What the task requires:
Copy every line in the records below that contains the word "toolbar".

== Segment start ==

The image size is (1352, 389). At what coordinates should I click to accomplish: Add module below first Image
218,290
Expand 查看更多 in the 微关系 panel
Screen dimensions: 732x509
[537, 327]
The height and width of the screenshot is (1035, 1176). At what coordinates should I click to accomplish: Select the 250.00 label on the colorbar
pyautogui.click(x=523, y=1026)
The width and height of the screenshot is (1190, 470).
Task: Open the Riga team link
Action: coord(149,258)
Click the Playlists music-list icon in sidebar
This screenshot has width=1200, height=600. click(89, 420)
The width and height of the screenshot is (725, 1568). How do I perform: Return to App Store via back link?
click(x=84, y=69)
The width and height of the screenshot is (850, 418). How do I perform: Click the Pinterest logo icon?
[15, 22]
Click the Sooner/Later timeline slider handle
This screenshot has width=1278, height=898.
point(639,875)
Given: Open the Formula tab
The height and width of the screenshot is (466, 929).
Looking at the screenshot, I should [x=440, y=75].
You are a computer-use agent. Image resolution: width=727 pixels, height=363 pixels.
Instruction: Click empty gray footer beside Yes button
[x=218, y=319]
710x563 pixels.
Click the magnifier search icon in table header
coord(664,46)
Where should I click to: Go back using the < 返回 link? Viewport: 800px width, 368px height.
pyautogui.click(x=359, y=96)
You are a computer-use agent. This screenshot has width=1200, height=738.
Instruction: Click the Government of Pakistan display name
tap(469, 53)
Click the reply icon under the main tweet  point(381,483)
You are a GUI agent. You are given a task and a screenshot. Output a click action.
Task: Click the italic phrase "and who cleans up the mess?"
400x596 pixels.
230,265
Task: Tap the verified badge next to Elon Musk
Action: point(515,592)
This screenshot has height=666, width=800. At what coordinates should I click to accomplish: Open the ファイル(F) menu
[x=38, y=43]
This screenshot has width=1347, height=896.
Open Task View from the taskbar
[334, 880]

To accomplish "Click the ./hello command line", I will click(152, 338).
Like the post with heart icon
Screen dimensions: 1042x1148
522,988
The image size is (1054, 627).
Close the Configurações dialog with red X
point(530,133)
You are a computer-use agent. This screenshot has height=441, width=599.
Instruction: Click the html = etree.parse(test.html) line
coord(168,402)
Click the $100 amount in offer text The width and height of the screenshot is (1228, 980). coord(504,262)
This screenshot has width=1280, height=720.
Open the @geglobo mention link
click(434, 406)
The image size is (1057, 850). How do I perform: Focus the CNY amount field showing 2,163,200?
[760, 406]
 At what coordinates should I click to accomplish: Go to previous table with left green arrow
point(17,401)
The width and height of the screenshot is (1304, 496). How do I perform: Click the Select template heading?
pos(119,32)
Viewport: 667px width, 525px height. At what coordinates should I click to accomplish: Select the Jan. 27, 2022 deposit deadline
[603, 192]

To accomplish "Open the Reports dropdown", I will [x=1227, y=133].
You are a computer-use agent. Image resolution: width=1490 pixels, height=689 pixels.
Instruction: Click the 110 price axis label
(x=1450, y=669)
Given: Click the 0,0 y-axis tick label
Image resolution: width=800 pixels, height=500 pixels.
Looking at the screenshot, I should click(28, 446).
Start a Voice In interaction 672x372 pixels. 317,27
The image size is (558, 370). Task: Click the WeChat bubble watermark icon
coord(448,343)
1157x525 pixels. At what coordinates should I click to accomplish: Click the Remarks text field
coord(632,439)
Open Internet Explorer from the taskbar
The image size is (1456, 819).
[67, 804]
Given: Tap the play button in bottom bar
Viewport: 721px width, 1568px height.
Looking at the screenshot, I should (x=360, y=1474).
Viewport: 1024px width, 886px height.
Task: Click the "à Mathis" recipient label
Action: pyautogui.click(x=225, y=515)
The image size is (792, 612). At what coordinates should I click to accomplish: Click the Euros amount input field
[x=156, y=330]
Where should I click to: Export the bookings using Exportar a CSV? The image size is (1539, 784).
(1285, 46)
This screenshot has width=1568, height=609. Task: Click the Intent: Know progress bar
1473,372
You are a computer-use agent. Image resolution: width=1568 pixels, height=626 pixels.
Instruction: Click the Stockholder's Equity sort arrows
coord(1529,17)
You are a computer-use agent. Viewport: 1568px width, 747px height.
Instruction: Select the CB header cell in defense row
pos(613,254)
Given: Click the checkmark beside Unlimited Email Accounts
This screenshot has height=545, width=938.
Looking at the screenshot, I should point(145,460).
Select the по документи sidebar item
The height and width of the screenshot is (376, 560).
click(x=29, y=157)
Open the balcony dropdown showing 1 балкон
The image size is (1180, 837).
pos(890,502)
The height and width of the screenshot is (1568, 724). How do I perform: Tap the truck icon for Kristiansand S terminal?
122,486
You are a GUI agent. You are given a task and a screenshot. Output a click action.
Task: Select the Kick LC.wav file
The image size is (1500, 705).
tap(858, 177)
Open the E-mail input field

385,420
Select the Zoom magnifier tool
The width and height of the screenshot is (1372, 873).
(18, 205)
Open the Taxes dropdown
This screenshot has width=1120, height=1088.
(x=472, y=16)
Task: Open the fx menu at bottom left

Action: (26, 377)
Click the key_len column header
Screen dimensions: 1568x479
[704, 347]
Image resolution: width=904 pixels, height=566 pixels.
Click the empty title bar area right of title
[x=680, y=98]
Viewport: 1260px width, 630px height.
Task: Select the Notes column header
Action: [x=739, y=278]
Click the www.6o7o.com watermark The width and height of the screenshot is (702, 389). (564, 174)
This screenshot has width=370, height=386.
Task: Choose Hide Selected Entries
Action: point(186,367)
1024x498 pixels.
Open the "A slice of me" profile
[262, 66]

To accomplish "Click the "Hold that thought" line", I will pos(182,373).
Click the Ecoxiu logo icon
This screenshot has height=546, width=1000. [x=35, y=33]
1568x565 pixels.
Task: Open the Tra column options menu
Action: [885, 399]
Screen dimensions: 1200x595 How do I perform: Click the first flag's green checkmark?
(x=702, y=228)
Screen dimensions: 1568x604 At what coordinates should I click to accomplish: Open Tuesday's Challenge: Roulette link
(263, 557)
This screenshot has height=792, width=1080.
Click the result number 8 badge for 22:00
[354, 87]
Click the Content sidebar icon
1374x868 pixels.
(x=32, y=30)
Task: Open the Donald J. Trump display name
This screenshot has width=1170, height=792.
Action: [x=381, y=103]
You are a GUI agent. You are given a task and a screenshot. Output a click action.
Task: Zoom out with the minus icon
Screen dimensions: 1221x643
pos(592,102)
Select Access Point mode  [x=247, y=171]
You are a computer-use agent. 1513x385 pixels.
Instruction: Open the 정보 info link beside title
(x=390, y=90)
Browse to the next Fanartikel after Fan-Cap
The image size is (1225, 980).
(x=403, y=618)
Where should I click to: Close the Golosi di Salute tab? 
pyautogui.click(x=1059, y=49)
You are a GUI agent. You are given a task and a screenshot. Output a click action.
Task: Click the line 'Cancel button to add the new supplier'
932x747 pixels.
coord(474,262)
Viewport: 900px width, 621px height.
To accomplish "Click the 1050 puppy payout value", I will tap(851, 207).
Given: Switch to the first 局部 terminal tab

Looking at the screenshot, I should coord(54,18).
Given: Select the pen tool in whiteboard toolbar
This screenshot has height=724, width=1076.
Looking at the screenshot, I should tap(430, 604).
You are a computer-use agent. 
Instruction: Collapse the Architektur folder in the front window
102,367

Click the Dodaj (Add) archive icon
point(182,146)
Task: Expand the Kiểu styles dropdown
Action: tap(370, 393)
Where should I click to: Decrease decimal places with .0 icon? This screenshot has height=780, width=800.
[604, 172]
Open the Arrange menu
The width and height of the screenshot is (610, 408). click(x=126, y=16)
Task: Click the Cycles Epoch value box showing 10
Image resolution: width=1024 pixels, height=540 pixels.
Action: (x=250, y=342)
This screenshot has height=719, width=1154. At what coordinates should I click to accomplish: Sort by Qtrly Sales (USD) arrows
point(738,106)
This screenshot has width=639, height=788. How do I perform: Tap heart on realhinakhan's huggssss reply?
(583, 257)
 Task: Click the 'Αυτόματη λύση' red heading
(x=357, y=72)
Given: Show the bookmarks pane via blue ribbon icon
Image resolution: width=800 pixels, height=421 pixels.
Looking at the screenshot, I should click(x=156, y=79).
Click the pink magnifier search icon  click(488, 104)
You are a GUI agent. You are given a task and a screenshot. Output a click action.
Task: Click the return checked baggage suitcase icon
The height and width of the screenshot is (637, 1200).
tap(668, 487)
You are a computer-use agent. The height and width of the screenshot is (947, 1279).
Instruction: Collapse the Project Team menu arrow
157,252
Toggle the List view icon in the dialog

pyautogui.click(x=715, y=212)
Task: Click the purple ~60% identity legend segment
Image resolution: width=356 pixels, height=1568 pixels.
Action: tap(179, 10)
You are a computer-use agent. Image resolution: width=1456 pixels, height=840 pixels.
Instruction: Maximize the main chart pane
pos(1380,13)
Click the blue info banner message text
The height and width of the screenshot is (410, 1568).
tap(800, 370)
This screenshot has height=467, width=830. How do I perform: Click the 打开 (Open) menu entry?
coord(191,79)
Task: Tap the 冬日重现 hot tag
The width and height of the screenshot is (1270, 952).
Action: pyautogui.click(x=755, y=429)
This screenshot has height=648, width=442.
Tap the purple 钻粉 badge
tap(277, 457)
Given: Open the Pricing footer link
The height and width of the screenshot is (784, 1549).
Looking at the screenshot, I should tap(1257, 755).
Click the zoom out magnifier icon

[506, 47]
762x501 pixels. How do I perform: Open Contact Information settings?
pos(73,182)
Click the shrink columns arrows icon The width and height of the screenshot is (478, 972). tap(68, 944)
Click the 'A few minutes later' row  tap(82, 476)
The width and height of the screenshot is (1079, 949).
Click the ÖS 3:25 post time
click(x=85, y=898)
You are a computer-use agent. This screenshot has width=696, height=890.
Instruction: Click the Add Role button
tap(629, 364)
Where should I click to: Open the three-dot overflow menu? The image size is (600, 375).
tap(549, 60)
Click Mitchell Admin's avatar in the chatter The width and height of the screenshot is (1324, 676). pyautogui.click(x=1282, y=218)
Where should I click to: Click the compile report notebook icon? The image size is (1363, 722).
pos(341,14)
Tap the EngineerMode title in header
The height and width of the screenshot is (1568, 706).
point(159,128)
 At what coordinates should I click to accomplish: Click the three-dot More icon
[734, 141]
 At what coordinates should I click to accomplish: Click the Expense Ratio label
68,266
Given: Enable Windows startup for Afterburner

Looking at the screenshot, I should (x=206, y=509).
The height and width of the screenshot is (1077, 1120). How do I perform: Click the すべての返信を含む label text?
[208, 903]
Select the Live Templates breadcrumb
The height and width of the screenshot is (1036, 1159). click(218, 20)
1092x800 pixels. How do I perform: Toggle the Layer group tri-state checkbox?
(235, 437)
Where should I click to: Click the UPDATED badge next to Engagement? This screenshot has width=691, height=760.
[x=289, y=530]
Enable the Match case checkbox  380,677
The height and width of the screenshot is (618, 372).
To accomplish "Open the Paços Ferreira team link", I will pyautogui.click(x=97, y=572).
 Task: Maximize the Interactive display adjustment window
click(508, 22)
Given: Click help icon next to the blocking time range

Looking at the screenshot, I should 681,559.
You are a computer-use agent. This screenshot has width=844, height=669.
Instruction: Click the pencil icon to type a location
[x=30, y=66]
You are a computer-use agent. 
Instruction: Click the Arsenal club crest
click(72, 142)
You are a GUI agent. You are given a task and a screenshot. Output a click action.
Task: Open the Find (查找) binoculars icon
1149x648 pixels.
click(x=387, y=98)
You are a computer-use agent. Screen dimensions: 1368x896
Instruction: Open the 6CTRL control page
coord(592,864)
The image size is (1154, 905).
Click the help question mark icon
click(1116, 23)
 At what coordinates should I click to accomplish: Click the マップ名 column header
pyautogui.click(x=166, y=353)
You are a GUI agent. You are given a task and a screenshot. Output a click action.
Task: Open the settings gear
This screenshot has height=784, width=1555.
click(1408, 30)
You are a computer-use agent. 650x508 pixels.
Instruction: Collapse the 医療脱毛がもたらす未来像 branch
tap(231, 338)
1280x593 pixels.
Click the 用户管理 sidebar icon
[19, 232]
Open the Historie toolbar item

== Segment end ==

Task solution:
Given: Select the pen tool in whiteboard toolbar
Open the Historie toolbar item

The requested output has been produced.